Four sets of ZF domains are compared: all ZF domains in the human genome, those with any missense mutation in any sample from the three cancer types, those that contain a position 11 histidine to tyrosine substitution at least once in any of the three cancer types, and those that contain at least one position 9 arginine to isoleucine substitution. The fraction of ZF domains in each set whose C-terminal boundary is at most 12 amino acids from a subsequent zinc finger domain is shown, with p-values obtained from binomial tests using the larger set in the comparison as the expected fraction and the subset as the trial group.


S2 Fig. Trinucleotide-preserving randomizations across Cys2His2 zinc finger genes.

Bars give the actual missense mutation counts for each of 21 positions in a classic Cys2His2 zinc finger domain. Data over 5483 domains in 642 genes. Boxplots show the distributions of counts after observed mutations are shuffled 10,000 times across each gene in a trinucleotide context-preserving manner.


S3 Fig. Confirmation of ZF mutation patterns.

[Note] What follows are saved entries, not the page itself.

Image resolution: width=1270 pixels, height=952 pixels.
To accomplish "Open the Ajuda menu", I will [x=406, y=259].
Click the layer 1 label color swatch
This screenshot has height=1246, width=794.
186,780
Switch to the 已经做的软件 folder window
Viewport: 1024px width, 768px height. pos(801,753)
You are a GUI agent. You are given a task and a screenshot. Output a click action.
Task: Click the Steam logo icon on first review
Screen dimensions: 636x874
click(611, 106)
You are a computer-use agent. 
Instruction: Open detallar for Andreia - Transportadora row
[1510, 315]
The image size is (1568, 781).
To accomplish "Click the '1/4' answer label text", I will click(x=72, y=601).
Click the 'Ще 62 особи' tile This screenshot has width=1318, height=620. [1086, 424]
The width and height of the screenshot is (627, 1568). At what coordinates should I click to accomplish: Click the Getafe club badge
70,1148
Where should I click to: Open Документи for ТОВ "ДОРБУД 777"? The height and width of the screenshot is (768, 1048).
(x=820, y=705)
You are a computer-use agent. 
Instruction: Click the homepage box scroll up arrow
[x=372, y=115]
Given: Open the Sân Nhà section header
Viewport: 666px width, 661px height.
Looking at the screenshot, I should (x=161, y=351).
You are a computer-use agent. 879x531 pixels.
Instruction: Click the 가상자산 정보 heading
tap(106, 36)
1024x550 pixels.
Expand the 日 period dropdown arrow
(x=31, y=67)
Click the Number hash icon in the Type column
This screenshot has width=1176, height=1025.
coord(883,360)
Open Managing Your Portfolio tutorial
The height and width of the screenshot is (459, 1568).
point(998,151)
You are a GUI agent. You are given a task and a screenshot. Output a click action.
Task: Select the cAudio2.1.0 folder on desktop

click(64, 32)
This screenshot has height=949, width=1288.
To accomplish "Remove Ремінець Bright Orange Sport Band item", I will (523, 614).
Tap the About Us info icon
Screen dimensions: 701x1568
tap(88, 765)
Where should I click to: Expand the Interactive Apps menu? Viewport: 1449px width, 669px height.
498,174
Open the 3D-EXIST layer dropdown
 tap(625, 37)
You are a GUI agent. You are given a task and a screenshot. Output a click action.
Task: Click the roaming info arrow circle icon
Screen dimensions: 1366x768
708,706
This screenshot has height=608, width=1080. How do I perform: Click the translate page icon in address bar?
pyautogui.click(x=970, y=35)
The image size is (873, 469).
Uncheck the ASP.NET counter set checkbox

(a) To check whether the mutation peaks were robust with respect to the choice of mutation caller, we repeated our domain analysis with the three other versions of each mutation dataset, as processed by the MuSE, SomaticSniper, and VarScan2 callers. (b) We repeated our domain analysis with a filtered version of mutation calls (see S1 Text). The number of samples in the filtered dataset was 247 for UCEC, 224 for COAD/READ, and 253 for SKCM. (c) Position 9 and 11 peaks remain when only mutations at genomic locations with the highest possible 36-mer mappability scores are considered. (d) Position 9 peaks remain when samples with excessive sequencing damage are removed. (e) Even when all mutations in ZF domains that had at least one R9I mutation in that cancer type are excluded, more missense mutations occur at position 9 than at other positions.


S4 Fig. Allele frequency of R9I and H11Y mutations.

For each cancer type, the tumor sample allele frequencies of R9I or H11Y mutations are compared with those of all other exome mutations involving the same base substitution, as well as those of all exome mutations involving other base substitutions.


S5 Fig. Summary of ZF mutations across all cancer types.

(a) Missense mutations in ZF domains are shown for the nine cancer types in which they occur most frequently, as well as for the remaining 23 cancer types in aggregate. (b) Missense mutation counts from panel A normalized by number of samples per cancer type (or total number of samples across cancer types in the Other group). Colors correspond to the groups in panel A. (c) For each cancer type, normalized nonsynonymous to synonymous mutation ratios (as calculated for Fig 2d) per gene are grouped by whether the gene is in the combined set of genes with a p9 (UCEC, COAD/READ) or p11 (SKCM) missense mutation. Mutations in the 23 remaining cancer types were aggregated into a single group for calculating per-gene ratios.


S1 Table. All cancer types examined, with abbreviations and sample counts.


S1 Dataset. List of ZF genes with p9 and p11 missense mutations.

For each gene, the number of missense mutations at p9 or p11 in each cancer type is given. Also shown is whether the gene has a KRAB domain, and the number of ZF domains in the gene that were considered in this study.



We thank Shilpa N. Kobren for sharing data, Joshua Wetzel, Pawel Przytycki and Shilpa N. Kobren for comments on the manuscript, and Anton Persikov and all the members of the Singh lab for useful discussions.